Two commonly used DNAzymes are named E6 and 8-17. These are popular because they allow cleaving of a substrate in any arbitrary location.[24] Stojanovic and MacDonald have used the E6 DNAzymes to build the MAYA I[25] and MAYA II[26] machines, respectively; Stojanovic has also demonstrated logic gates using the 8-17 DNAzyme.[27] While these DNAzymes have been demonstrated to be useful for constructing logic gates, they are limited by the need for a metal cofactor to function, such as Zn2+ or Mn2+, and thus are not useful in vivo.[23][28]
A design called a stem loop, consisting of a single strand of DNA which has a loop at an end, are a dynamic structure that opens and closes when a piece of DNA bonds to the loop part.
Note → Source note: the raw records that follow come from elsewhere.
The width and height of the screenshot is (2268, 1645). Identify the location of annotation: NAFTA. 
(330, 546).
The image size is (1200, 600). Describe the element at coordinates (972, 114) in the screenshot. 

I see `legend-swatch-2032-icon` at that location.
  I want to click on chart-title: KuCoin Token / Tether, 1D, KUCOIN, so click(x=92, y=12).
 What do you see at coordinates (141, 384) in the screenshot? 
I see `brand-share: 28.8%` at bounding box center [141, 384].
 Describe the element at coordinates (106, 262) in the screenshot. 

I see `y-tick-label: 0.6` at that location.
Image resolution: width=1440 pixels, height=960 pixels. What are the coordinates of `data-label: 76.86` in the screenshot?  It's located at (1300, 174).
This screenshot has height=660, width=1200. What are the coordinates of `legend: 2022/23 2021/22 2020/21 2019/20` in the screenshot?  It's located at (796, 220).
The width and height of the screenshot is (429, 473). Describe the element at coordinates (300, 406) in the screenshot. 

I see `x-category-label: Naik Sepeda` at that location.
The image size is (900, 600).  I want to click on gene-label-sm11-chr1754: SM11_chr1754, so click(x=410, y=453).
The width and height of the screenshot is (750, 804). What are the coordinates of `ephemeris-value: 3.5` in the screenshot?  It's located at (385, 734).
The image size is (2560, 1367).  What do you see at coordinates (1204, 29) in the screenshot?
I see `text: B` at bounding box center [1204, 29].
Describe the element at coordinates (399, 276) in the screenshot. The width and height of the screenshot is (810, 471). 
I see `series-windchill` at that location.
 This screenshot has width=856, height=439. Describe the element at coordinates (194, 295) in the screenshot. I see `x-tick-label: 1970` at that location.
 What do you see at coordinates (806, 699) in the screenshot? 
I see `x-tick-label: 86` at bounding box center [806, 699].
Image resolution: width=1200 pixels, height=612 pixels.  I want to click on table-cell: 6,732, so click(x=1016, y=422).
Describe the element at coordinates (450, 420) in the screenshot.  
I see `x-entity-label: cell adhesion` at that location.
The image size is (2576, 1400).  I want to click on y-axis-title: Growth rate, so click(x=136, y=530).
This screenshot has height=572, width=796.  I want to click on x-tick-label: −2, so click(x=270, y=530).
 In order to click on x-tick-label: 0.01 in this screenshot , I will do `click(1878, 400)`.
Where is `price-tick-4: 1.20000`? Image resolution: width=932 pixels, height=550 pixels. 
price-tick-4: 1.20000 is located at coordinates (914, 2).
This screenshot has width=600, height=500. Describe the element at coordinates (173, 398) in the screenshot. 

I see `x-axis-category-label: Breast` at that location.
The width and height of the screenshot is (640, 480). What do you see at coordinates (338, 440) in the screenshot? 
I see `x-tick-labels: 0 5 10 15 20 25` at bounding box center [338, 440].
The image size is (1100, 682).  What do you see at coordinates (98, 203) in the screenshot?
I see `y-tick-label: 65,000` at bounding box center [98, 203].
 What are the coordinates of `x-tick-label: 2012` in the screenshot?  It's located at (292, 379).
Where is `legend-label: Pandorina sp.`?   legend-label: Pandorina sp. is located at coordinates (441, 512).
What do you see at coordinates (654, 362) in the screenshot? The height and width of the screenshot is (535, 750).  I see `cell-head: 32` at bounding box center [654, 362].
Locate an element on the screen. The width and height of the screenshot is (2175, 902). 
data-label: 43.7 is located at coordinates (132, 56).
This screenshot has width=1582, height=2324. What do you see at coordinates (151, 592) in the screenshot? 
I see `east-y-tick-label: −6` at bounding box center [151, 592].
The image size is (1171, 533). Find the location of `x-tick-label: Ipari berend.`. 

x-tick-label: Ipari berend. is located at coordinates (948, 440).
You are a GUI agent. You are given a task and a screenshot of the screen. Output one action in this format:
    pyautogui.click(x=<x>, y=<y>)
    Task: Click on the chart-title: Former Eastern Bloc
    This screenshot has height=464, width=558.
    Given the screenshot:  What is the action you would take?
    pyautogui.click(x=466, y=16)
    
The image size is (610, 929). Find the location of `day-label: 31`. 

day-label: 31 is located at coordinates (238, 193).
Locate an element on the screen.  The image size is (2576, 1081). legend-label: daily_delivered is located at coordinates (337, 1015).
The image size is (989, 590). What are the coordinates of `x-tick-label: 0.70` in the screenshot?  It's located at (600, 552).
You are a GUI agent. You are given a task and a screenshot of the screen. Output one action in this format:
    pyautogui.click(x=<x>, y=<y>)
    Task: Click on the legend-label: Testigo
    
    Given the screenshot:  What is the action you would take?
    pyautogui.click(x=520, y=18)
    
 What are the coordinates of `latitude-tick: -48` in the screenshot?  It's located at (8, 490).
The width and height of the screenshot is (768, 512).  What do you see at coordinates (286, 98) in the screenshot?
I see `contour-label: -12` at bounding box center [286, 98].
This effect has been exploited to create several logic gates. These logic gates have been used to create the computers MAYA I and MAYA II which can play tic-tac-toe to some extent.[29]

Enzyme

Enzyme based DNA computers are usually of the form of a simple Turing machine; there is analogous hardware, in the form of an enzyme, and software, in the form of DNA.[30]
Benenson, Shapiro and colleagues have demonstrated a DNA computer using the FokI enzyme[31] and expanded on their work by going on to show automata that diagnose and react to prostate cancer: under expression of the genes PPAP2B and GSTP1 and an over expression of PIM1 and HPN.[9] Their automata evaluated the expression of each gene, one gene at a time, and on positive diagnosis then released a single strand DNA molecule (ssDNA) that is an antisense for MDM2. MDM2 is a repressor of protein 53, which itself is a tumor suppressor.[32] On negative diagnosis it was decided to release a suppressor of the positive diagnosis drug instead of doing nothing. A limitation of this implementation is that two separate automata are required, one to administer each drug. The entire process of evaluation until drug release took around an hour to complete. This method also requires transition molecules as well as the FokI enzyme to be present. The requirement for the FokI enzyme limits application in vivo, at least for use in "cells of higher organisms".[33] It should also be pointed out that the 'software' molecules can be reused in this case.

Toehold exchange

DNA computers have also been constructed using the concept of toehold exchange. In this system, an input DNA strand binds to a sticky end, or toehold, on another DNA molecule, which allows it to displace another strand segment from the molecule. This allows the creation of modular logic components such as AND, OR, and NOT gates and signal amplifiers, which can be linked into arbitrarily large computers. This class of DNA computers does not require enzymes or any chemical capability of the DNA.[34]

Algorithmic self-assembly

DNA arrays that display a representation of the Sierpinski gasket on their surfaces. Click the image for further details. Image from Rothemund et al., 2004.[35]
DNA nanotechnology has been applied to the related field of DNA computing. DNA tiles can be designed to contain multiple sticky ends with sequences chosen so that they act as Wang tiles. A DX array has been demonstrated whose assembly encodes an XOR operation; this allows the DNA array to implement a cellular automaton which generates a fractal called the Sierpinski gasket. This shows that computation can be incorporated into the assembly of DNA arrays, increasing its scope beyond simple periodic arrays.[35]

Alternative technologies

A partnership between IBM and Caltech was established in 2009 aiming at "DNA chips" production.[36] A Caltech group is working on the manufacturing of these nucleic-acid-based integrated circuits. One of these chips can compute whole square roots.[37] A compiler has been written[38] in Perl.